* BEGIN Listed entries *
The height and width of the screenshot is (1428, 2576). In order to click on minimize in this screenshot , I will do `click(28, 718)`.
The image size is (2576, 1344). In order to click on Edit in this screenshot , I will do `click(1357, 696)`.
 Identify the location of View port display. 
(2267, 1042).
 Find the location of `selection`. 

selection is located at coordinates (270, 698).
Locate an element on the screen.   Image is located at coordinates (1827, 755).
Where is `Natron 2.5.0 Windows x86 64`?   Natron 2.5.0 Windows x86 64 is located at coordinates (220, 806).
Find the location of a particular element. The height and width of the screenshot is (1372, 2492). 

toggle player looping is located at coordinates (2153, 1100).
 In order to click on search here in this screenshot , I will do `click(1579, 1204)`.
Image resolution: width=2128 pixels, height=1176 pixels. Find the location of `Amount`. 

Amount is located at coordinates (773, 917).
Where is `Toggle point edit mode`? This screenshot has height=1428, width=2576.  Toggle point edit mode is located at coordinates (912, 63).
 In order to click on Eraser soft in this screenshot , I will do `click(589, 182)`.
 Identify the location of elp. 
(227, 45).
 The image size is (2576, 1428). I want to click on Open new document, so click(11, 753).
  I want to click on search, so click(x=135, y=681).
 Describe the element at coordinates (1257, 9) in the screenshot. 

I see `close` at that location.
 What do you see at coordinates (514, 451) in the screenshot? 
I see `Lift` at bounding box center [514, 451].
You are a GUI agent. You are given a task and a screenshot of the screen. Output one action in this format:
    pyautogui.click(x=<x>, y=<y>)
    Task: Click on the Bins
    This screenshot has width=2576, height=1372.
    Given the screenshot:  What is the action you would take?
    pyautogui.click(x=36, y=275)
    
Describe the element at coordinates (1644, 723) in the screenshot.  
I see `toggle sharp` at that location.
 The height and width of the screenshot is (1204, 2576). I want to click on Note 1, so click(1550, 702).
* END Listed entries *
# Aim of the task
Copy every row above word for word, without changing anything.

# Finished exercise
The height and width of the screenshot is (1428, 2576). In order to click on minimize in this screenshot , I will do `click(28, 718)`.
The image size is (2576, 1344). In order to click on Edit in this screenshot , I will do `click(1357, 696)`.
 Identify the location of View port display. 
(2267, 1042).
 Find the location of `selection`. 

selection is located at coordinates (270, 698).
Locate an element on the screen.   Image is located at coordinates (1827, 755).
Where is `Natron 2.5.0 Windows x86 64`?   Natron 2.5.0 Windows x86 64 is located at coordinates (220, 806).
Find the location of a particular element. The height and width of the screenshot is (1372, 2492). 

toggle player looping is located at coordinates (2153, 1100).
 In order to click on search here in this screenshot , I will do `click(1579, 1204)`.
Image resolution: width=2128 pixels, height=1176 pixels. Find the location of `Amount`. 

Amount is located at coordinates (773, 917).
Where is `Toggle point edit mode`? This screenshot has height=1428, width=2576.  Toggle point edit mode is located at coordinates (912, 63).
 In order to click on Eraser soft in this screenshot , I will do `click(589, 182)`.
 Identify the location of elp. 
(227, 45).
 The image size is (2576, 1428). I want to click on Open new document, so click(11, 753).
  I want to click on search, so click(x=135, y=681).
 Describe the element at coordinates (1257, 9) in the screenshot. 

I see `close` at that location.
 What do you see at coordinates (514, 451) in the screenshot? 
I see `Lift` at bounding box center [514, 451].
You are a GUI agent. You are given a task and a screenshot of the screen. Output one action in this format:
    pyautogui.click(x=<x>, y=<y>)
    Task: Click on the Bins
    This screenshot has width=2576, height=1372.
    Given the screenshot:  What is the action you would take?
    pyautogui.click(x=36, y=275)
    
Describe the element at coordinates (1644, 723) in the screenshot.  
I see `toggle sharp` at that location.
 The height and width of the screenshot is (1204, 2576). I want to click on Note 1, so click(1550, 702).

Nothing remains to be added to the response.